DATA PROVIDED –

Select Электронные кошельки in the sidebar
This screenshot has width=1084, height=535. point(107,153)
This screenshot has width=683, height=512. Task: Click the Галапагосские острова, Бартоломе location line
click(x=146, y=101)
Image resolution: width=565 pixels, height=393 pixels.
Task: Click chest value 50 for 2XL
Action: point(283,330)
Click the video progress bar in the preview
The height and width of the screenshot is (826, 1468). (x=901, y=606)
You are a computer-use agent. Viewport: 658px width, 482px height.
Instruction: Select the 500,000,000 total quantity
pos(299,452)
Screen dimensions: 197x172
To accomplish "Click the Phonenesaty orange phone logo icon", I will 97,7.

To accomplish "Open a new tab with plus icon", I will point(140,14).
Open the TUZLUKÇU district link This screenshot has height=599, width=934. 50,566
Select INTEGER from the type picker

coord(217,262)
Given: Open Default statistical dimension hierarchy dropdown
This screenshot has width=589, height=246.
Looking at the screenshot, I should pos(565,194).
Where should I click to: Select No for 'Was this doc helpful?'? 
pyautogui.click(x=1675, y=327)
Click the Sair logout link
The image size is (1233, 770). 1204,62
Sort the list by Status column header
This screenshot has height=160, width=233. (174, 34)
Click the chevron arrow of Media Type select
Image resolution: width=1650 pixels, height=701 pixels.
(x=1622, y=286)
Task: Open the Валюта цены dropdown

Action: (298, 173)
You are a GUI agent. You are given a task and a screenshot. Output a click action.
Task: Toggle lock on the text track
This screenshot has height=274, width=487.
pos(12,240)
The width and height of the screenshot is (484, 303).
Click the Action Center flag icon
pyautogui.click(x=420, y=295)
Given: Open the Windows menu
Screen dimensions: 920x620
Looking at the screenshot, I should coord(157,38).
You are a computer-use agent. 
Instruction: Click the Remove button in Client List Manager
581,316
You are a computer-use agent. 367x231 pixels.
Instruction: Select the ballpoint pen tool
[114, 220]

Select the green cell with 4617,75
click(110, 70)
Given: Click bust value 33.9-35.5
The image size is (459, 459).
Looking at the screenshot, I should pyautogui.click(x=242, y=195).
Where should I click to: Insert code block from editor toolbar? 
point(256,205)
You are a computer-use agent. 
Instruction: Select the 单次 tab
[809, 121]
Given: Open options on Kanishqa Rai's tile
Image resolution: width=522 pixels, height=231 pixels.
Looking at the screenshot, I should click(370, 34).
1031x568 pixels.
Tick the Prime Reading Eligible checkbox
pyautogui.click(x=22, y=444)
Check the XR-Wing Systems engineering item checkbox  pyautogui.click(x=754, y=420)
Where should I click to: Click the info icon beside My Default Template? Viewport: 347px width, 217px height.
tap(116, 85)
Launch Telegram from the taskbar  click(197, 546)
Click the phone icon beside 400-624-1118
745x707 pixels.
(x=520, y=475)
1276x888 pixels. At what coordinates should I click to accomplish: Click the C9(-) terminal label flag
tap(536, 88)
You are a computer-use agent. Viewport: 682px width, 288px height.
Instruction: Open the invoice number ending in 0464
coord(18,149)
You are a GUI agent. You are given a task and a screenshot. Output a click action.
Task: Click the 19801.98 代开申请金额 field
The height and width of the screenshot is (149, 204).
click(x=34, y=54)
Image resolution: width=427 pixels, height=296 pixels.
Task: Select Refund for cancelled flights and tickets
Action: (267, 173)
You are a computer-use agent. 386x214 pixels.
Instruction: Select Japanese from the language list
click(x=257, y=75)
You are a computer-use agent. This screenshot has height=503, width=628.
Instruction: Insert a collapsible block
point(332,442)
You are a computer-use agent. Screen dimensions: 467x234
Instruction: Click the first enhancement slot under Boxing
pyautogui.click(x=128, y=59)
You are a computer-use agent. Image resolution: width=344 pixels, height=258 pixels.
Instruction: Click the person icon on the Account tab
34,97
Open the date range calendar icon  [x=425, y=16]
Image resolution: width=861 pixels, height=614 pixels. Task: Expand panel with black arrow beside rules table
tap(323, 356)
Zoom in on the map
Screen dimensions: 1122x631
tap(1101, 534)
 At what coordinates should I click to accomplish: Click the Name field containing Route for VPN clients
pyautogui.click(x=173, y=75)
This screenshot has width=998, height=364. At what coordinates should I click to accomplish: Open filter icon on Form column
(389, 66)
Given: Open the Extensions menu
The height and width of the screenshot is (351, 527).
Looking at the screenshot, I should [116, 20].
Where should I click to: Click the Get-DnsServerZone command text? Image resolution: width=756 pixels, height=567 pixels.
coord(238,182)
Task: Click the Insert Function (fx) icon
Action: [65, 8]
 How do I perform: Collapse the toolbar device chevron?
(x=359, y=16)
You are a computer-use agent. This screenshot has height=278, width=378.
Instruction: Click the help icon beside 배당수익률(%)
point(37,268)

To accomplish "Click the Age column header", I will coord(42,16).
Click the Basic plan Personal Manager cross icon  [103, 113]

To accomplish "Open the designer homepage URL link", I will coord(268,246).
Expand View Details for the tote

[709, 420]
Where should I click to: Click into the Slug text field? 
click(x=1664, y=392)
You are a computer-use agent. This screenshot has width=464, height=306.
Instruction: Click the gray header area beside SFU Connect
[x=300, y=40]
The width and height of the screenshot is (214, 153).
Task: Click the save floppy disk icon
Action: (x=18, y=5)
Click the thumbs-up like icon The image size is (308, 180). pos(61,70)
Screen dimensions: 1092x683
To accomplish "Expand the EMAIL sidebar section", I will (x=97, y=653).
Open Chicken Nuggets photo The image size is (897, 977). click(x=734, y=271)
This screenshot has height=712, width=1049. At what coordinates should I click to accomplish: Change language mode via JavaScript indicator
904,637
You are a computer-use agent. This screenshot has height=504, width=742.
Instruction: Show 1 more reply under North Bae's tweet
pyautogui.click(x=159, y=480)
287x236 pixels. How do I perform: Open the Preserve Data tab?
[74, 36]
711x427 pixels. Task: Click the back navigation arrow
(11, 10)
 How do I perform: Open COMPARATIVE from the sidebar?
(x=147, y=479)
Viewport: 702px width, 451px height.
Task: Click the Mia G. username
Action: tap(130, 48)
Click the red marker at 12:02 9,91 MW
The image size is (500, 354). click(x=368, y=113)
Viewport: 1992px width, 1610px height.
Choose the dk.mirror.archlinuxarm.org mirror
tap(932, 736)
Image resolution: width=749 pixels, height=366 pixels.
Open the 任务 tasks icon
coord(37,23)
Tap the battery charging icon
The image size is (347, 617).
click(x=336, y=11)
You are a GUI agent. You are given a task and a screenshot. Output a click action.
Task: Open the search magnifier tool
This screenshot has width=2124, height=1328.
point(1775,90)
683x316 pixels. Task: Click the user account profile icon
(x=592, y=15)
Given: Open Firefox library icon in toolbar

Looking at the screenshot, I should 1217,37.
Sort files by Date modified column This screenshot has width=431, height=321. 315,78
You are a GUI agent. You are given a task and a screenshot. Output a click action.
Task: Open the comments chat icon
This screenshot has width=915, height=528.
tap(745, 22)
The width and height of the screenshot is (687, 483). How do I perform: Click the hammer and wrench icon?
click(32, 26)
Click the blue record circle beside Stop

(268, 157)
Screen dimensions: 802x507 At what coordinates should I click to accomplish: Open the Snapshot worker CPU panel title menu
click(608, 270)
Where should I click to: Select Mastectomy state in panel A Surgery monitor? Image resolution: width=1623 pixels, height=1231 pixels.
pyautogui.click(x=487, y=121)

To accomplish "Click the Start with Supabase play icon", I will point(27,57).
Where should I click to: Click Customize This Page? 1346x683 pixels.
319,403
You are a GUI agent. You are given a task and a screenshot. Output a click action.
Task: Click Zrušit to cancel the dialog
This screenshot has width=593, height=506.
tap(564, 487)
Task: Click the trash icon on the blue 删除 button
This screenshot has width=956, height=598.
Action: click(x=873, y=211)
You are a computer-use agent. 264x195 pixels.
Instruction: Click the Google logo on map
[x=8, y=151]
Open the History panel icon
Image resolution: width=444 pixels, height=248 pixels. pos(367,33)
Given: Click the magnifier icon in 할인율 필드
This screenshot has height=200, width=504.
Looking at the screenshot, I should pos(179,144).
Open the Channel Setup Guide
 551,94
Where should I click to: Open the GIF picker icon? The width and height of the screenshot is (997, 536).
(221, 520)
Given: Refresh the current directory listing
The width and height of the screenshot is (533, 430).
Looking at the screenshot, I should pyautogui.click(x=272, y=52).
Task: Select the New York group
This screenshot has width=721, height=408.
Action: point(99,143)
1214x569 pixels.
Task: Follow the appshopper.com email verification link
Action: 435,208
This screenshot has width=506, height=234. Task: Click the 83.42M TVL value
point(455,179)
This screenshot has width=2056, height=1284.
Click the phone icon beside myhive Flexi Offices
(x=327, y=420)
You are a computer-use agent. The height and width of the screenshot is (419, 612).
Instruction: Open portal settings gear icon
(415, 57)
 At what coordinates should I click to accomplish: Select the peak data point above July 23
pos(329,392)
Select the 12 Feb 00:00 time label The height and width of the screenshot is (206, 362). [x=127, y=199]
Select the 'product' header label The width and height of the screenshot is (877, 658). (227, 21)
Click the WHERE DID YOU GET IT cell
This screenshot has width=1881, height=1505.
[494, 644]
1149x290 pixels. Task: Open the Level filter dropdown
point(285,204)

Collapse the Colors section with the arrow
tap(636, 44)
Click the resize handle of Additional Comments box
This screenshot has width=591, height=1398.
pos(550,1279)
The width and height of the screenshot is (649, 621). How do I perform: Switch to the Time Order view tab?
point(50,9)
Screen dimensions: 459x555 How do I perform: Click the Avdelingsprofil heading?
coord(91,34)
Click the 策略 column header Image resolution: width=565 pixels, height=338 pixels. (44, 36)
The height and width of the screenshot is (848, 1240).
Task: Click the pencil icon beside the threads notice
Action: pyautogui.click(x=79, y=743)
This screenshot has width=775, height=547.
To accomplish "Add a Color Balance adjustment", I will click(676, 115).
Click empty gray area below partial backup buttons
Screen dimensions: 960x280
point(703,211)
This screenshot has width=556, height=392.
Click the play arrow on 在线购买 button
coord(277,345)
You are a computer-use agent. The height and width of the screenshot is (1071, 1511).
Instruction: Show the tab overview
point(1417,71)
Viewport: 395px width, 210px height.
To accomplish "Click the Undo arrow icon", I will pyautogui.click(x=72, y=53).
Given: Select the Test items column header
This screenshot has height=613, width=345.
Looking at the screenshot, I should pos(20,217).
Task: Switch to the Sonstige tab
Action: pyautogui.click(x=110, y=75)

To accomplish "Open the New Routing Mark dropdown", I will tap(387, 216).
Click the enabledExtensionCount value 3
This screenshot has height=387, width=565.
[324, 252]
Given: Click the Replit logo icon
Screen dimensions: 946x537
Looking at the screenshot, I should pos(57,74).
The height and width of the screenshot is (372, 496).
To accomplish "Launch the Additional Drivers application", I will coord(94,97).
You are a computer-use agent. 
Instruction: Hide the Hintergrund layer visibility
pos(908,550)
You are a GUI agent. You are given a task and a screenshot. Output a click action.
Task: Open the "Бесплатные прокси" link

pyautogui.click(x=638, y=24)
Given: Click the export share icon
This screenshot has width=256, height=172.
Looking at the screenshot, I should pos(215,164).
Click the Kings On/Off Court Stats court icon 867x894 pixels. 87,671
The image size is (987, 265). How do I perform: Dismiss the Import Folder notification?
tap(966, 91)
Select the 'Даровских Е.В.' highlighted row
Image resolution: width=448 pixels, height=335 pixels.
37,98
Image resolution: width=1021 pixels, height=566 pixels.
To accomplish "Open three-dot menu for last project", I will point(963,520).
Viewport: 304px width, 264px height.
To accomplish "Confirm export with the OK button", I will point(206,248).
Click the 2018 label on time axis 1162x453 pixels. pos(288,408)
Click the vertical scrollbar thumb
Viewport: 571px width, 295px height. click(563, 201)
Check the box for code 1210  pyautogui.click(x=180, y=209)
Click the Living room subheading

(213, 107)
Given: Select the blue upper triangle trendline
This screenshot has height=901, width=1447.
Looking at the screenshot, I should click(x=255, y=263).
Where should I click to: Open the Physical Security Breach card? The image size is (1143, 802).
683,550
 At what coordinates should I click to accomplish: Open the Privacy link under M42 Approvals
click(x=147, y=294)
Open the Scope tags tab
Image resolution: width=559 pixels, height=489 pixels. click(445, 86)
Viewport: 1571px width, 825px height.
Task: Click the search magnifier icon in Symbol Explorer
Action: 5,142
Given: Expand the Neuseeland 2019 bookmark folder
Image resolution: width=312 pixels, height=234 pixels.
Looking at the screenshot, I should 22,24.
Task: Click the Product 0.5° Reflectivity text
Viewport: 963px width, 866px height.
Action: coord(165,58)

WHAT THE EXERCISE ASKS – Please repeat the records from the start through the line containing "coord(217,262)", renaming "progress bar" to "seek bar" and leaving everything else as it is.

ANSWER –
Select Электронные кошельки in the sidebar
This screenshot has width=1084, height=535. point(107,153)
This screenshot has width=683, height=512. Task: Click the Галапагосские острова, Бартоломе location line
click(x=146, y=101)
Image resolution: width=565 pixels, height=393 pixels.
Task: Click chest value 50 for 2XL
Action: point(283,330)
Click the video seek bar in the preview
The height and width of the screenshot is (826, 1468). (x=901, y=606)
You are a computer-use agent. Viewport: 658px width, 482px height.
Instruction: Select the 500,000,000 total quantity
pos(299,452)
Screen dimensions: 197x172
To accomplish "Click the Phonenesaty orange phone logo icon", I will 97,7.

To accomplish "Open a new tab with plus icon", I will point(140,14).
Open the TUZLUKÇU district link This screenshot has height=599, width=934. 50,566
Select INTEGER from the type picker

coord(217,262)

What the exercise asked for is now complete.